This article presents a protocol for producing murine CD19 CAR T cells through retroviral transduction. It explores their application as a therapy against established syngeneic A20 B-cell lymphoma in BALB/c mice, with or without lymphodepleting pre-conditioning.

Key Study Components

Area of Science

  • Immunotherapy
  • Oncology
  • Cellular Biology

Background

  • CAR T-cell therapy is a promising approach in cancer treatment.
  • Understanding the interaction between CAR T-cells and endogenous immune cells is crucial.
  • The study focuses on comparing lympho-replete and lympho-depleted settings.
  • Insights gained may be applicable to solid tumors and other therapeutic targets.

Purpose of Study

  • To develop a protocol for generating CD19 CAR T cells.
  • To evaluate the efficacy of these cells in treating lymphoma.
  • To investigate the role of the immune environment in therapy outcomes.

Methods Used

  • Preparation of media and cells as per the outlined protocol.
  • Seeding of platinum E-Cells in culture dishes.
  • Incubation of cells under controlled conditions.
  • Assessment of CAR T-cell functionality in different immune settings.

Main Results

  • Successful production of murine CD19 CAR T cells.
  • Demonstrated differences in therapeutic efficacy based on immune conditioning.
  • Insights into the role of endogenous immune cells in therapy response.
  • Potential implications for broader applications in oncology.

Conclusions

  • The protocol provides a valuable tool for CAR T-cell research.
  • Findings contribute to understanding CAR T-cell interactions in vivo.
  • Future studies may expand on these findings to improve cancer therapies.
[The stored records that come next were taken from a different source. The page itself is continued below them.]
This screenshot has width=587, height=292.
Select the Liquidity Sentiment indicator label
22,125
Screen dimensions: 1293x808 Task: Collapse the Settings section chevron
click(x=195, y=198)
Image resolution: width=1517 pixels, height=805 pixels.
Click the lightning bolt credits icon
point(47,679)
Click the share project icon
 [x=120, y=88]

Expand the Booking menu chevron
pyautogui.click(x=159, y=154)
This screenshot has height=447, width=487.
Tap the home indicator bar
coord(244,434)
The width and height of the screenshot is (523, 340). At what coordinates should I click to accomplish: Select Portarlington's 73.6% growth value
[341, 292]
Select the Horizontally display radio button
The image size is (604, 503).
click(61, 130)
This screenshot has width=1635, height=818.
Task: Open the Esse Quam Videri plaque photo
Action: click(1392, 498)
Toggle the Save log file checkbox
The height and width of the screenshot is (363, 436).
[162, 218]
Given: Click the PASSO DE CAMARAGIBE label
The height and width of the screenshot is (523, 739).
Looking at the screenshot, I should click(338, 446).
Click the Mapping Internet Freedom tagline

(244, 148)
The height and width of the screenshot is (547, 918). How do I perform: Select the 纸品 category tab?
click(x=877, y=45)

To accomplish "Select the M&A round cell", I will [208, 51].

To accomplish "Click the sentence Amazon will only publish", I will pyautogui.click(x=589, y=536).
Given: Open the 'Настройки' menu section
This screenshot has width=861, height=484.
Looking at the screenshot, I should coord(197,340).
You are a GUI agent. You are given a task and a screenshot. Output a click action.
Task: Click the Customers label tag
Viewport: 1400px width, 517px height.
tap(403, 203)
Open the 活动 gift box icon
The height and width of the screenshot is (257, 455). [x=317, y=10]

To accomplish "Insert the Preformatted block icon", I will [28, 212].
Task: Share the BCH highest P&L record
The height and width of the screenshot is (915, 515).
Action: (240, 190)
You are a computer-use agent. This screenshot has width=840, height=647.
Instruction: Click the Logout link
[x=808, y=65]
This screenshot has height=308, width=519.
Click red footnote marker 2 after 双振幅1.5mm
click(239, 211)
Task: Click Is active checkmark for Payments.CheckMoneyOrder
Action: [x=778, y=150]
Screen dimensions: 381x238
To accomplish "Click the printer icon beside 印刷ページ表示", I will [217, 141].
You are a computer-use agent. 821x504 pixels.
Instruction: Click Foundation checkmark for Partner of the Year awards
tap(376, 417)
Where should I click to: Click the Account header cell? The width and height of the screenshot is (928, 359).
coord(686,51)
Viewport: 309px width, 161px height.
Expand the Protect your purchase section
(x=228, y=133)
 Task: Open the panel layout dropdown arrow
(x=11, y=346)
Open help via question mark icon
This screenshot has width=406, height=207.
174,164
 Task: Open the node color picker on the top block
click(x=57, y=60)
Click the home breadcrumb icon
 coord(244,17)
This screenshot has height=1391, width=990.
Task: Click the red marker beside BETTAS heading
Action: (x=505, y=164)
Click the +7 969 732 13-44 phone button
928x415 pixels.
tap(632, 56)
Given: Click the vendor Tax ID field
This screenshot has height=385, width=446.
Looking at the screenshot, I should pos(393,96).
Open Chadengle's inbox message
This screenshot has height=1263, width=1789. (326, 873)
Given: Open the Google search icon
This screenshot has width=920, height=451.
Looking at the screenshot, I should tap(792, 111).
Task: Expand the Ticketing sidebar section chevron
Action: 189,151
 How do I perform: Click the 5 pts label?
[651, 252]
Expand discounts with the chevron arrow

Frequently Asked Questions

What is CAR T-cell therapy?
CAR T-cell therapy involves modifying a patient's T cells to better recognize and attack cancer cells.
How does lymphodepletion affect CAR T-cell therapy?
Lymphodepletion can enhance the efficacy of CAR T-cells by reducing competition from endogenous immune cells.
What are the implications of this study?
The study's findings may inform future CAR T-cell therapies and their application in treating solid tumors.
What model organism is used in this research?
BALB/c mice are used as the model organism for testing the CAR T-cell therapy.
What is the significance of using syngeneic A20 B-cell lymphoma?
Using syngeneic A20 B-cell lymphoma allows for a more accurate assessment of the immune response to the therapy.
What are the next steps for this research?
Future research may focus on optimizing CAR T-cell designs and exploring their use against other cancer types.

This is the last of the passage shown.